• _What is required_
Your job here is to restate every record exactly, pictures excluded.

• _Source data_
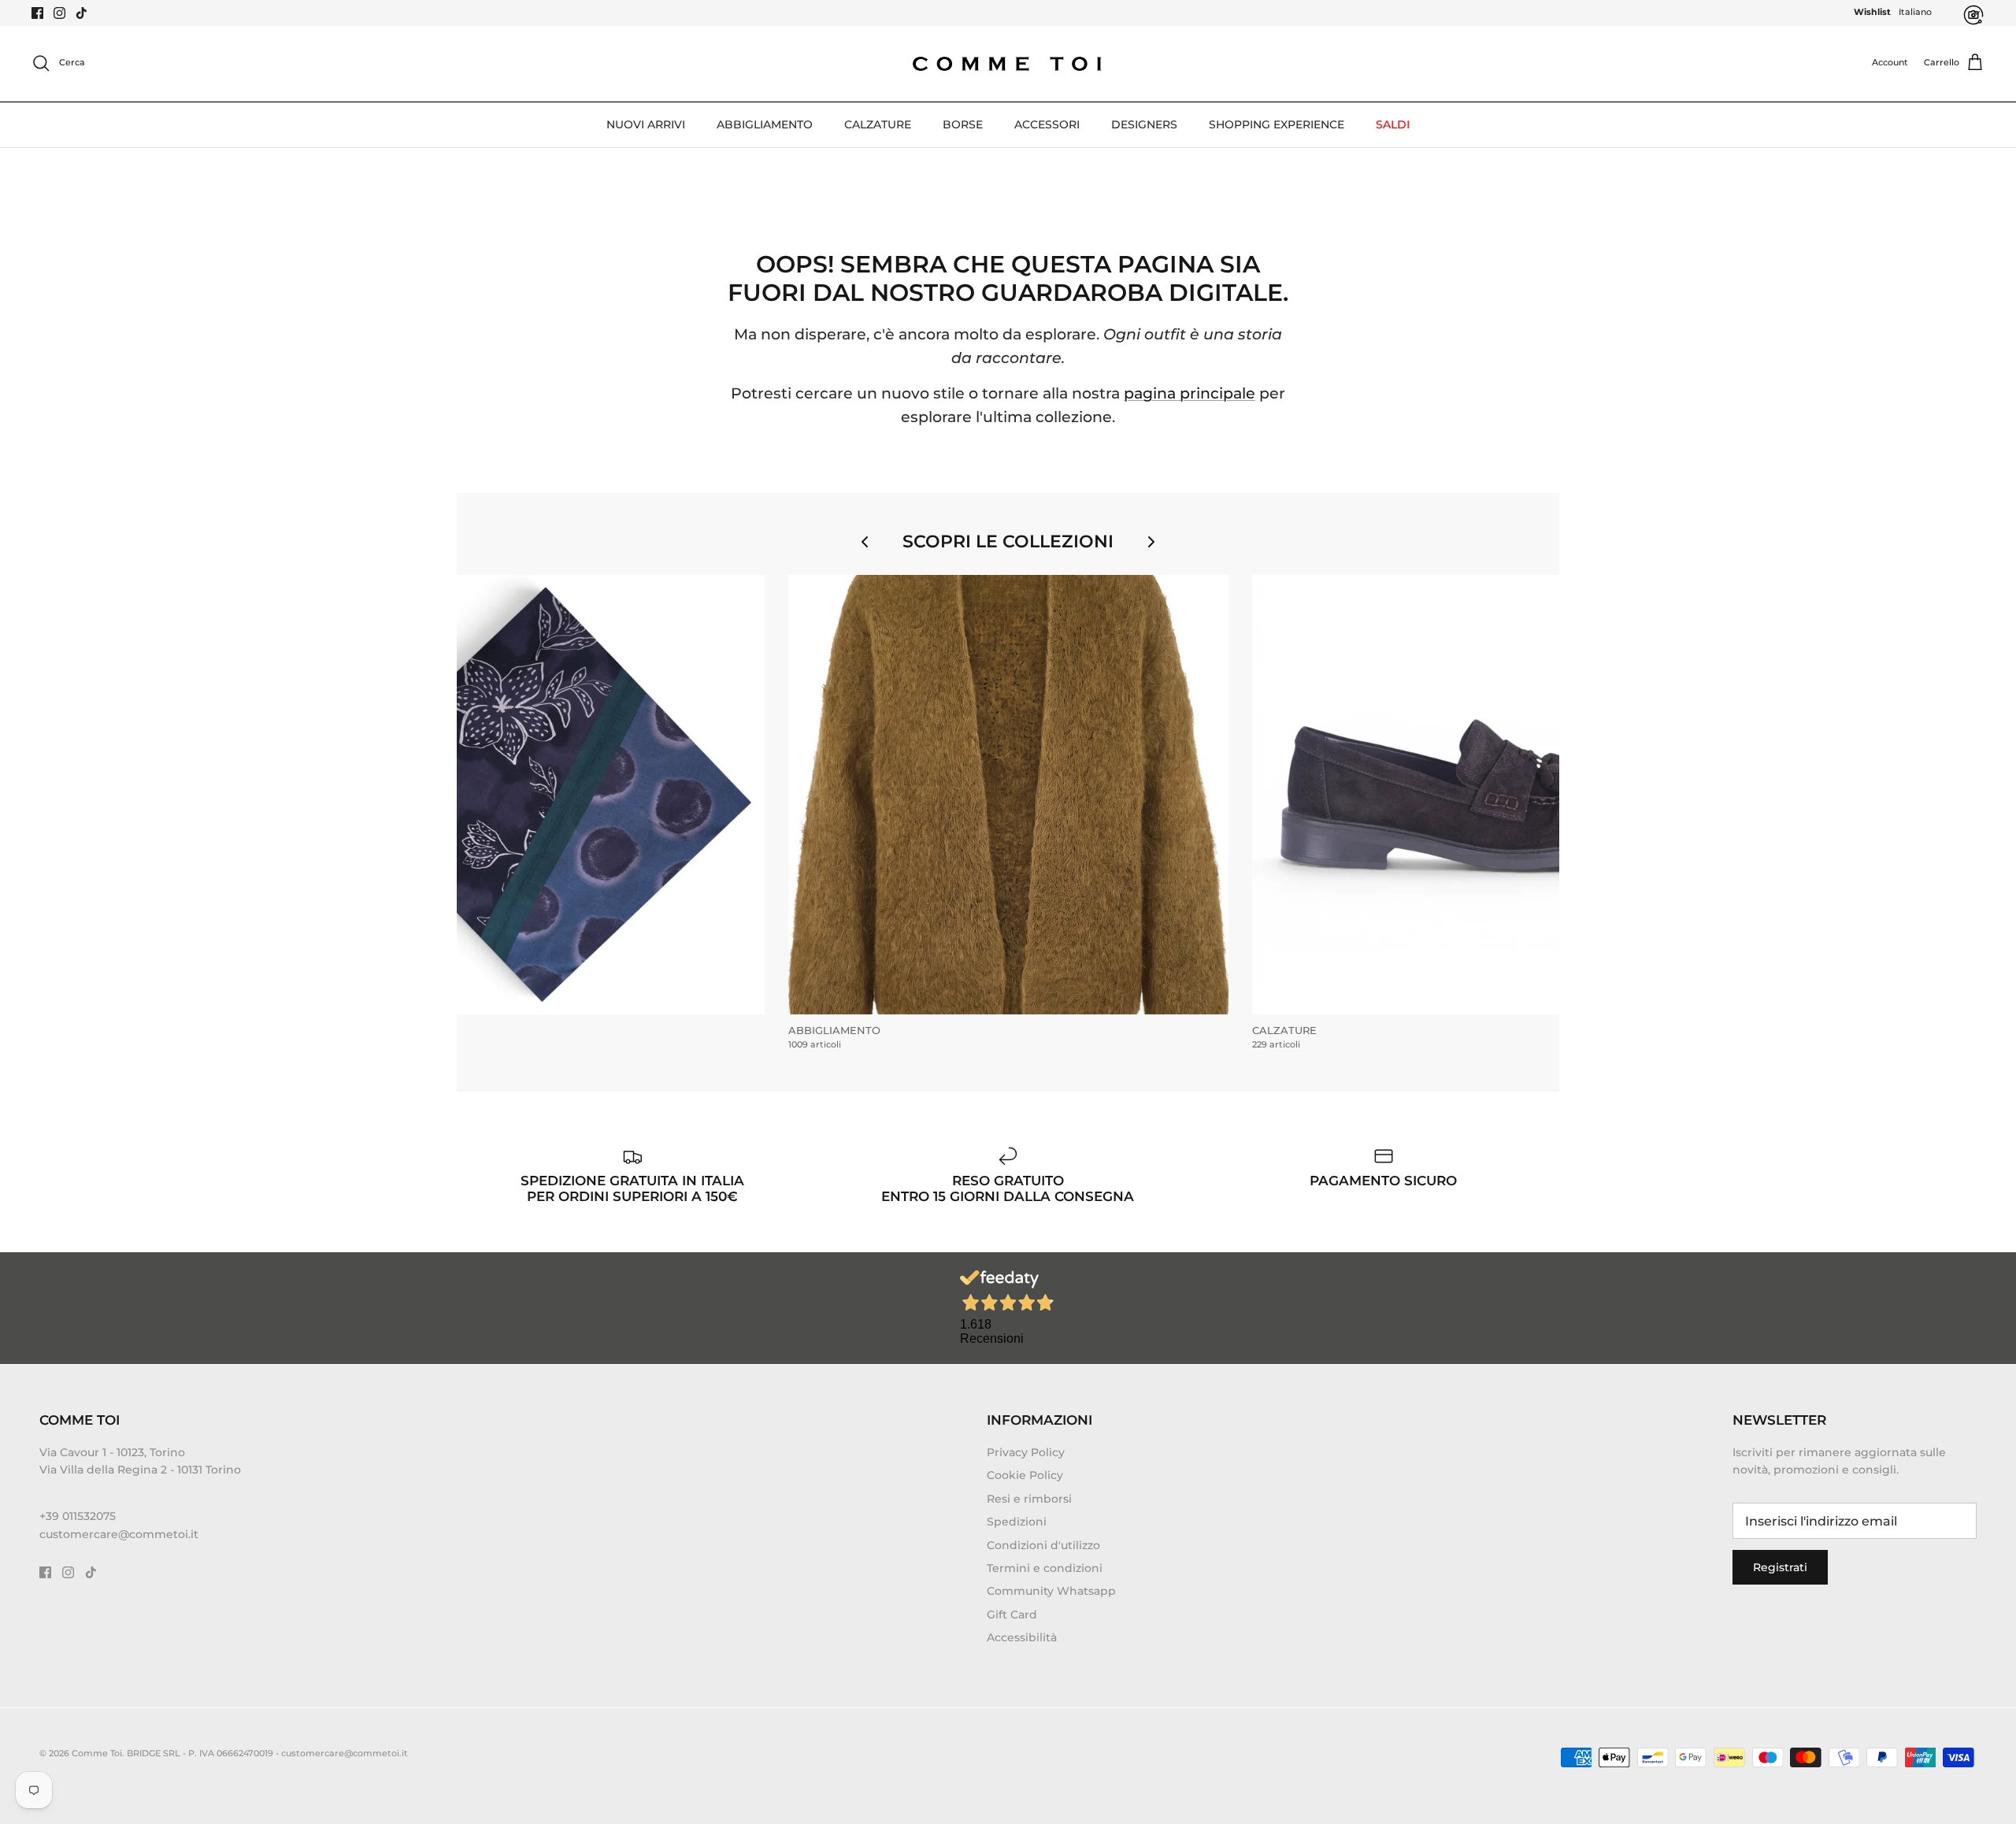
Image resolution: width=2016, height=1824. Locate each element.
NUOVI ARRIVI (645, 124)
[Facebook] (37, 13)
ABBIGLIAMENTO (765, 124)
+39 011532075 (77, 1516)
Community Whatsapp (1051, 1591)
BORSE (963, 124)
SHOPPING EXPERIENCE (1276, 124)
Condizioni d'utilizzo (1043, 1545)
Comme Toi (97, 1753)
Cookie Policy (1025, 1475)
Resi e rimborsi (1029, 1499)
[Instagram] (59, 13)
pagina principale (1189, 393)
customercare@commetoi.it (118, 1534)
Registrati (1780, 1567)
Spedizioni (1017, 1521)
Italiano (1915, 11)
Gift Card (1012, 1614)
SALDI (1393, 124)
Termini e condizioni (1044, 1568)
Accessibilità (1022, 1637)
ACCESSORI (1047, 124)
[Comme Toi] (1008, 63)
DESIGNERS (1144, 124)
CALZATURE (877, 124)
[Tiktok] (81, 13)
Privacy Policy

• _Solution to the exercise_
Image resolution: width=2016, height=1824. Locate each element.
NUOVI ARRIVI (645, 124)
[Facebook] (37, 13)
ABBIGLIAMENTO (765, 124)
+39 011532075 (77, 1516)
Community Whatsapp (1051, 1591)
BORSE (963, 124)
SHOPPING EXPERIENCE (1276, 124)
Condizioni d'utilizzo (1043, 1545)
Comme Toi (97, 1753)
Cookie Policy (1025, 1475)
Resi e rimborsi (1029, 1499)
[Instagram] (59, 13)
pagina principale (1189, 393)
customercare@commetoi.it (118, 1534)
Registrati (1780, 1567)
Spedizioni (1017, 1521)
Italiano (1915, 11)
Gift Card (1012, 1614)
SALDI (1393, 124)
Termini e condizioni (1044, 1568)
Accessibilità (1022, 1637)
ACCESSORI (1047, 124)
[Comme Toi] (1008, 63)
DESIGNERS (1144, 124)
CALZATURE (877, 124)
[Tiktok] (81, 13)
Privacy Policy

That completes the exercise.